● Records for this exercise
◇ ◇ ◇

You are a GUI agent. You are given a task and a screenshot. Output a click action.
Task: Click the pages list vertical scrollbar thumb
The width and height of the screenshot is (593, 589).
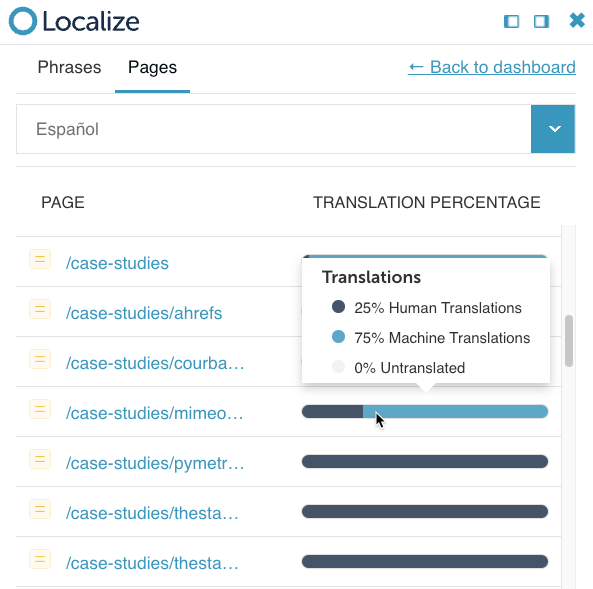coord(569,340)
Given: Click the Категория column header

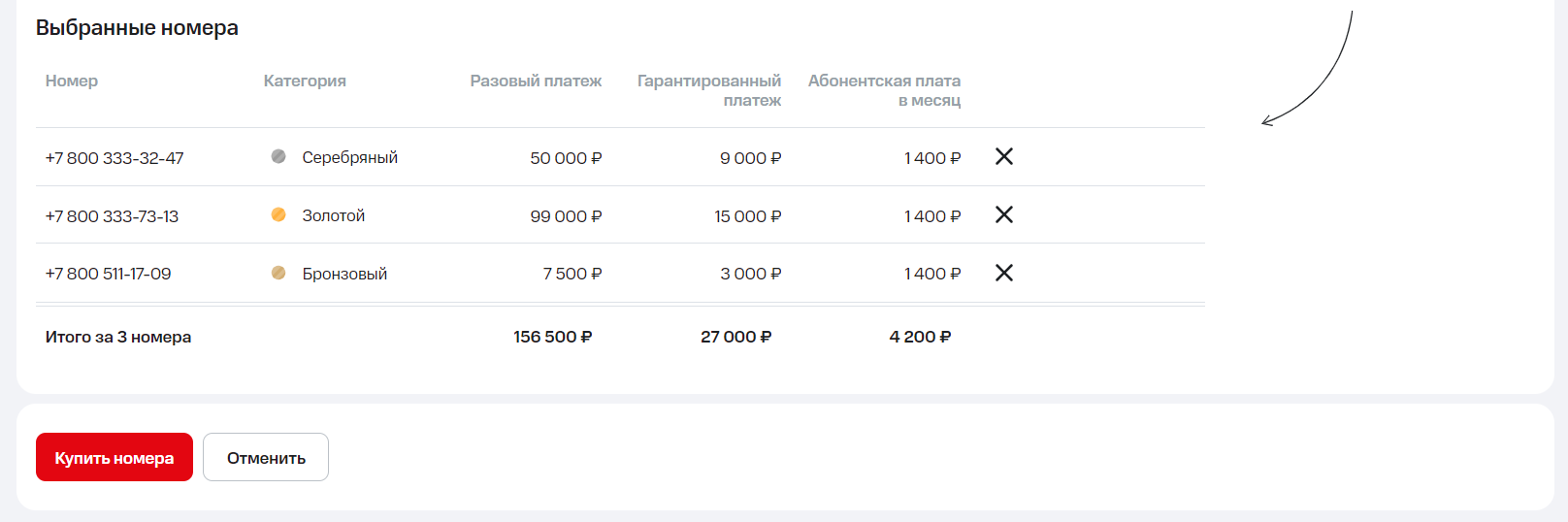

◇ ◇ ◇

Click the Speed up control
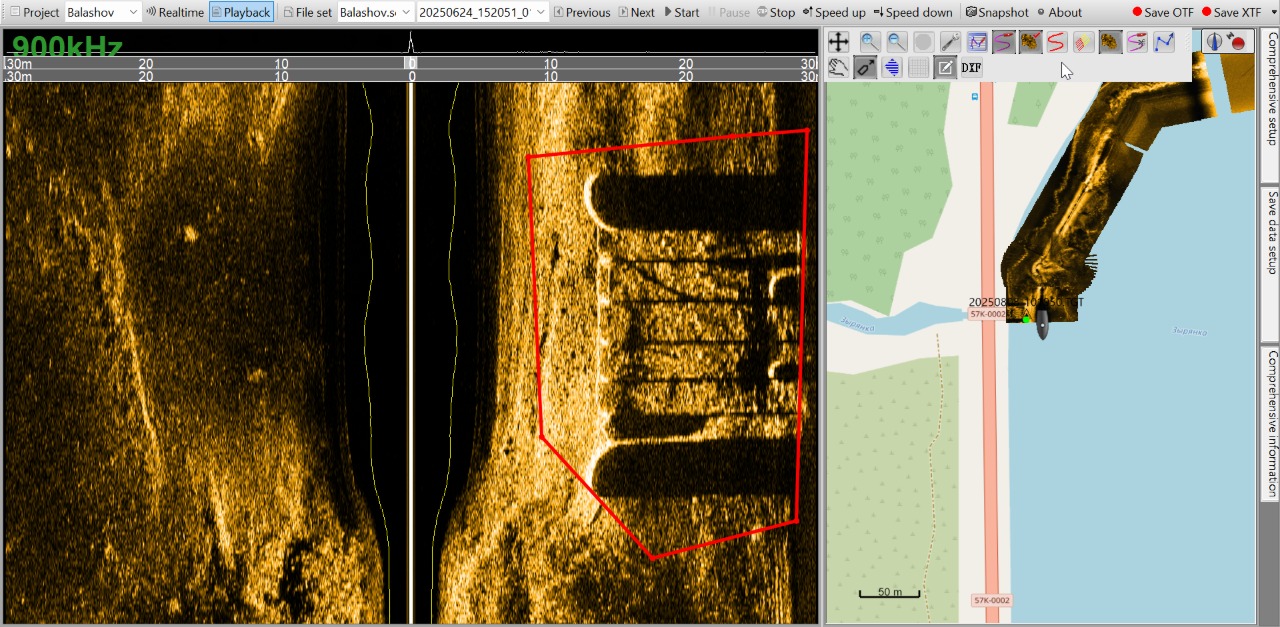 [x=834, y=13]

◇ ◇ ◇

● Exercise details
Offset every coordinate in the answers by 42, then give back the lines from the line with "You are a GUI" to the line with "Given: Click the Категория column header", requests included. Omit the pictures from your answer.

● Full answer
You are a GUI agent. You are given a task and a screenshot. Output a click action.
Task: Click the pages list vertical scrollbar thumb
The width and height of the screenshot is (593, 589).
coord(611,382)
Given: Click the Категория column header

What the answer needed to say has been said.